Task details: What is wanted is the full listing, word for word, without its pictures.

Records provided:
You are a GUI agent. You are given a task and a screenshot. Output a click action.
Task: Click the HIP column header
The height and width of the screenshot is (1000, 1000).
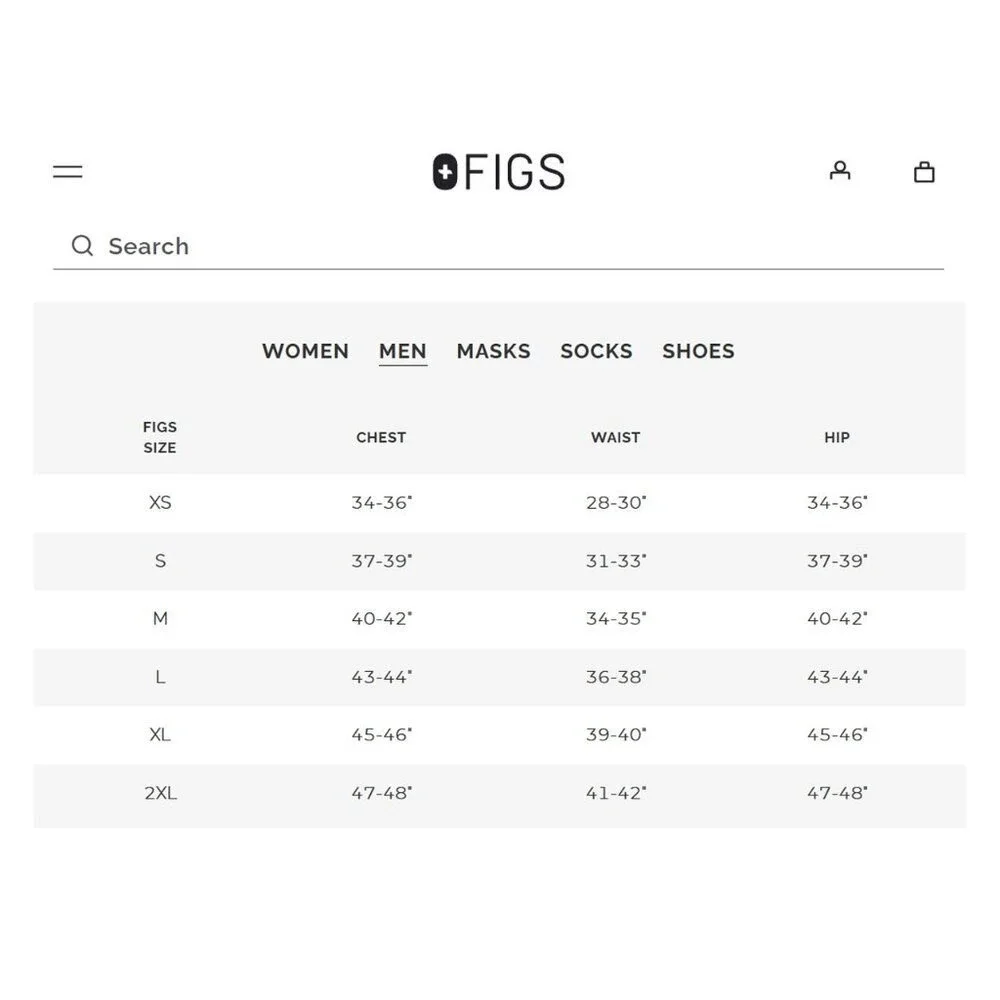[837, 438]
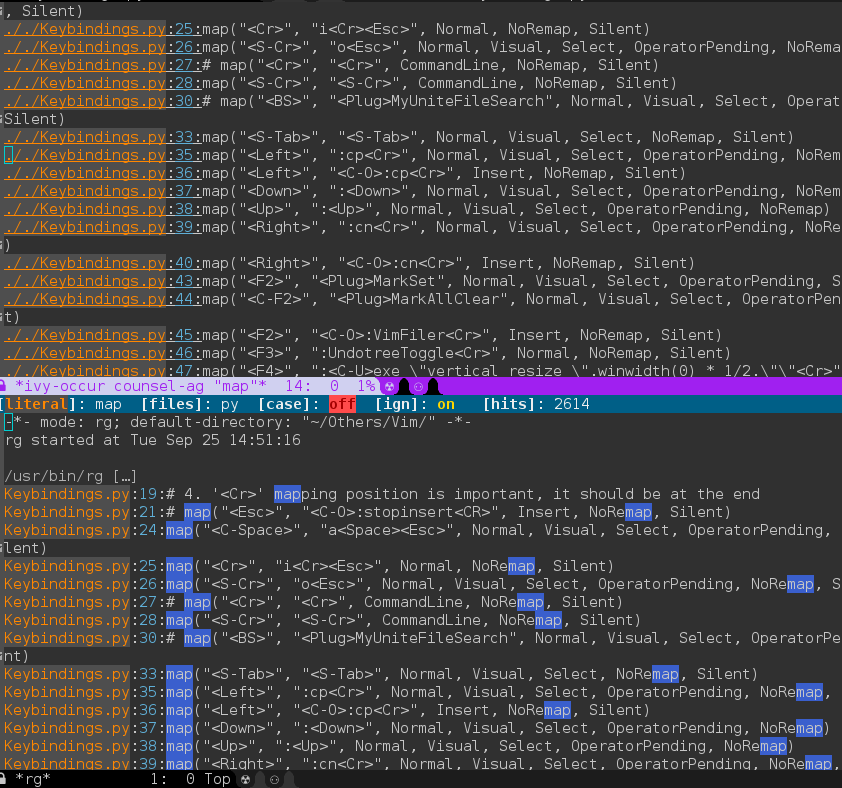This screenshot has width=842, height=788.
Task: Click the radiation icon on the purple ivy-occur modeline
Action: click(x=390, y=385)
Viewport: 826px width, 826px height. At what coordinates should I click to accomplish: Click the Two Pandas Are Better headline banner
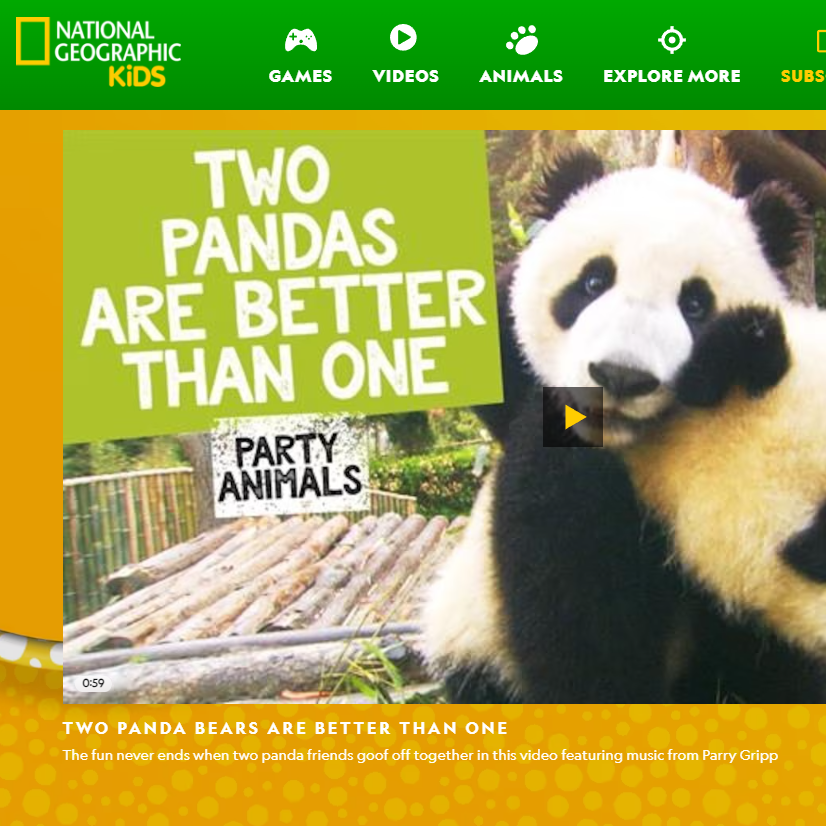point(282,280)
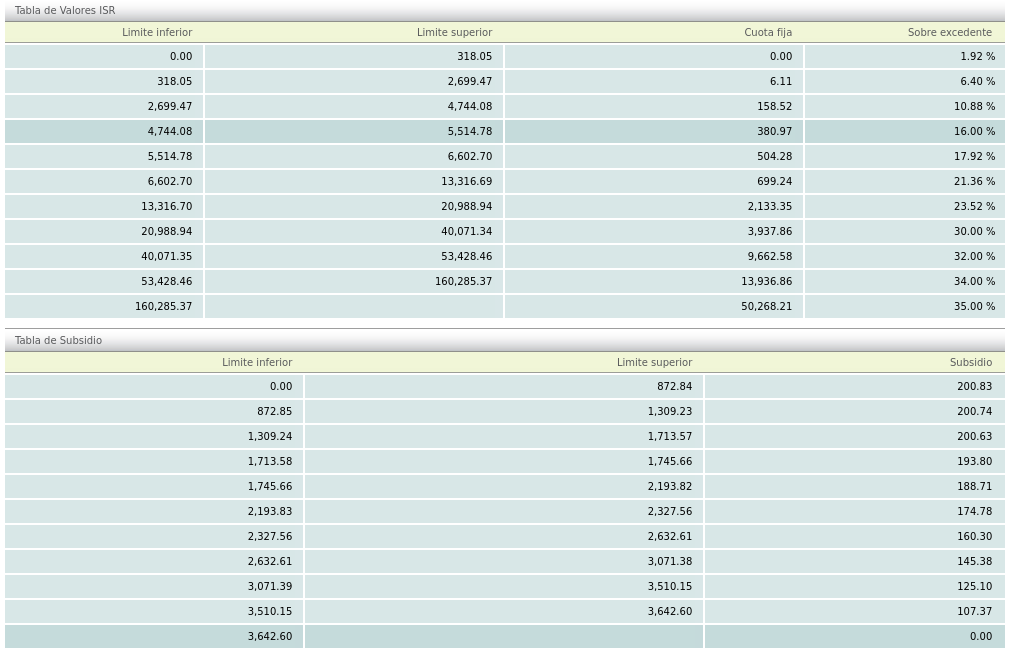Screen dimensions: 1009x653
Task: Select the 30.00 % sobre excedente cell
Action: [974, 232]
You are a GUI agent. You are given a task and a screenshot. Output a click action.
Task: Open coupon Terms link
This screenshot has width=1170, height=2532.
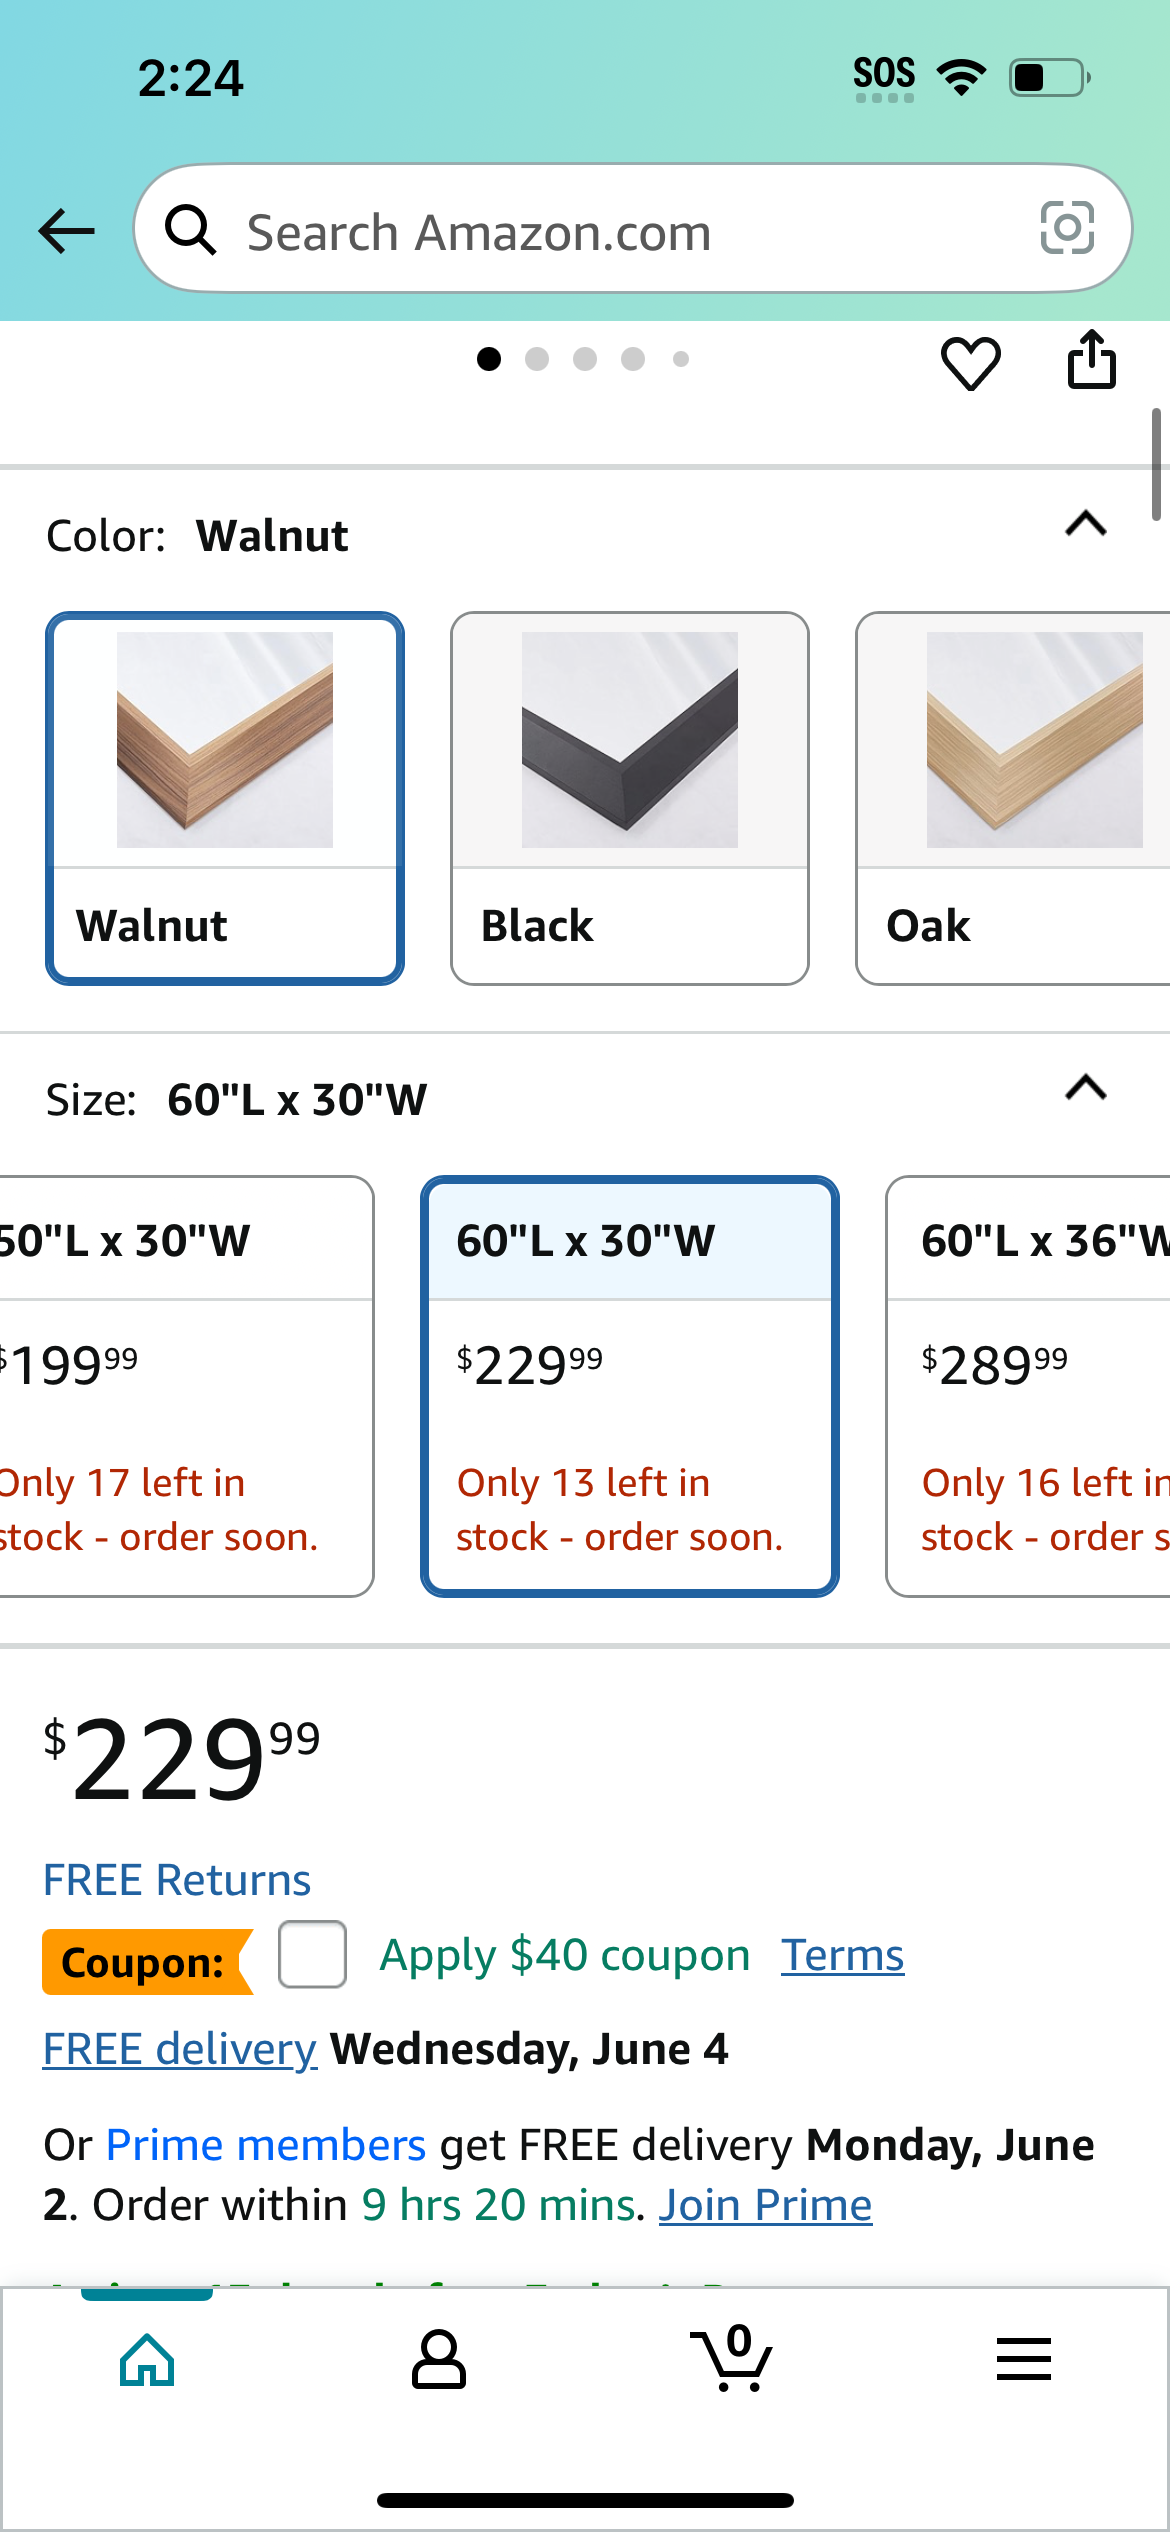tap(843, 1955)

Exercise output:
You are a GUI agent. You are given a task and a screenshot. Output a click action.
Task: Click the HIP column header
The height and width of the screenshot is (1000, 1000).
[837, 438]
This screenshot has width=842, height=788.
Task: Click the radiation icon on the purple ivy-occur modeline
Action: click(x=390, y=385)
Viewport: 826px width, 826px height. At what coordinates should I click to accomplish: Click the Two Pandas Are Better headline banner
point(282,280)
Screen dimensions: 1009x653
Task: Select the 30.00 % sobre excedente cell
Action: [974, 232]
You are a GUI agent. You are given a task and a screenshot. Output a click action.
Task: Open coupon Terms link
This screenshot has width=1170, height=2532.
tap(843, 1955)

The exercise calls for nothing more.